Today I read this really awesome blog by Gayle Forman about John Green and David Levithan's new book
Will Grayson, Will Grayson and what it means for the gay community. It's an excellent and engaging read. Check it out here--
http://www.gayleforman.com/blog/2010/04/20/what-will-grayson-means-... Be aware that this will include minor spoilers for WGWG!
An excerpt:
"Now look, I don’t keep a running tally of every book that has ever hit
the NYT list, but based on my informal survey there has never been a
YA book on the list about gay romance where the GAYNESS wasn’t the
point of the story. And, sure, there’s gay romance in WGWG. will
grayson (the depressed will; you know he’s depressed because his
chapters are all in lower case) is gay and (MINOR SPOILAGE) has an
online fling, a romance with Tiny Cooper and yet another budding
romance by book’s end. Tiny Cooper’s myriad romantic entanglements are
on the page here. But you know what? So is Will Grayson’s totally
halting and melty romance with a fabulously sardonic girl named Jane.

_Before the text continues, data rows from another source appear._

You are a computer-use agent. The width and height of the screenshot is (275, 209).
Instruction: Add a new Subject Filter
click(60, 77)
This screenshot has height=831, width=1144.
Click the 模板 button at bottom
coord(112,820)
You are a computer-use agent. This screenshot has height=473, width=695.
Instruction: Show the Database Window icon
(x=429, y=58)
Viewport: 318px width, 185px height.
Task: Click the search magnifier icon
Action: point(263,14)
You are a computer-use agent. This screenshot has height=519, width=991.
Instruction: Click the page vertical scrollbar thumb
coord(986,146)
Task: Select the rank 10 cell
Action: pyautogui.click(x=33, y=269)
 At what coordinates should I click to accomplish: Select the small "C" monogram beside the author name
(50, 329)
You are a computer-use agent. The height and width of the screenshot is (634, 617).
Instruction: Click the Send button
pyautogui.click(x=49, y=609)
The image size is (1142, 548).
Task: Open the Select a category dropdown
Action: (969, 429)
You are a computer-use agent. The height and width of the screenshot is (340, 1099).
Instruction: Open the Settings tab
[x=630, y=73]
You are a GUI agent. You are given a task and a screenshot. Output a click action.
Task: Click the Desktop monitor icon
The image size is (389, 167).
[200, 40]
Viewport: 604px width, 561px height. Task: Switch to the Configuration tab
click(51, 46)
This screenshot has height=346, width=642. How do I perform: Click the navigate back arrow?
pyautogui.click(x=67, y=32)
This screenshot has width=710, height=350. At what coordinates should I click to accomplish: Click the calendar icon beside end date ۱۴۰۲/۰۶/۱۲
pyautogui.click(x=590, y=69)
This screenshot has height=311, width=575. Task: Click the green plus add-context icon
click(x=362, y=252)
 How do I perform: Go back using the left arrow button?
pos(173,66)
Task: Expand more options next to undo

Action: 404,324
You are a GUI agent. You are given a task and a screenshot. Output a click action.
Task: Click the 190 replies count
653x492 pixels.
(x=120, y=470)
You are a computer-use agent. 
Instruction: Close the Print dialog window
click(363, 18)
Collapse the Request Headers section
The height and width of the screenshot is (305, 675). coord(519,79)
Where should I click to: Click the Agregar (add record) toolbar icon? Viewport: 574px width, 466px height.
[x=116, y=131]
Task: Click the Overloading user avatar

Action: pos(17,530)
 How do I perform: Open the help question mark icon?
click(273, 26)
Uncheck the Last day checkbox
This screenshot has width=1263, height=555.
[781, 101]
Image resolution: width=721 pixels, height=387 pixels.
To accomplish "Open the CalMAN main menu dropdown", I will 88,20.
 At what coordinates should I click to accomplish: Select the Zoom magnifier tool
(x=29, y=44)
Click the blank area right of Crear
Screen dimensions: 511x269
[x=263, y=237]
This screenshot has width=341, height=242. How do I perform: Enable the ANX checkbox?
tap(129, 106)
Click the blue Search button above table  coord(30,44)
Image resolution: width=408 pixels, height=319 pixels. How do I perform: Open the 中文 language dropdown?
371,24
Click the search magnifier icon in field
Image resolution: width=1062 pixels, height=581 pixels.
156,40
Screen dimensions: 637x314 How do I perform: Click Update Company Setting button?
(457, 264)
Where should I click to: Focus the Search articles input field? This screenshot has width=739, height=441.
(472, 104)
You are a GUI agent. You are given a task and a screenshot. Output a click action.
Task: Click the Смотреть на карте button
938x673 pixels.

It’s all part of the tapestry—gay, straight, whatever."
The article goes on to discuss how supportive the teen community is of the gay rights movement, which is incredible, but I love the point this article makes about a gay romance not going the point of the story--Will Grayson is about friendship, primarily, and the power that our friends have to change our lives for the better. Anything else, like the issues of sexuality, are periphery to all of that.
I think this is absolutely how it should be. I know my gay friends talk all the time about how they don't want their lives to be defined by their sexuality. They are people first and foremost. Sexuality is a part of that, but it is not
the defining part of their lives. It reminds me of JK Rowling and Dumbledore. She'd always seen him as gay, but there was so much more to Dumbledore that it didn't even merit inclusion in the books.
I think this is something remember with or LGBT friends or LGBT we encounter in our lives. Remember to look at them as people--what matters to them, what they're interested in, what they act like, how they're doing--instead of as controversies or as a "gay pet," like David's Will Grayson says. We've got to remember to see the whole of a person, not just a little part of what makes them who they are.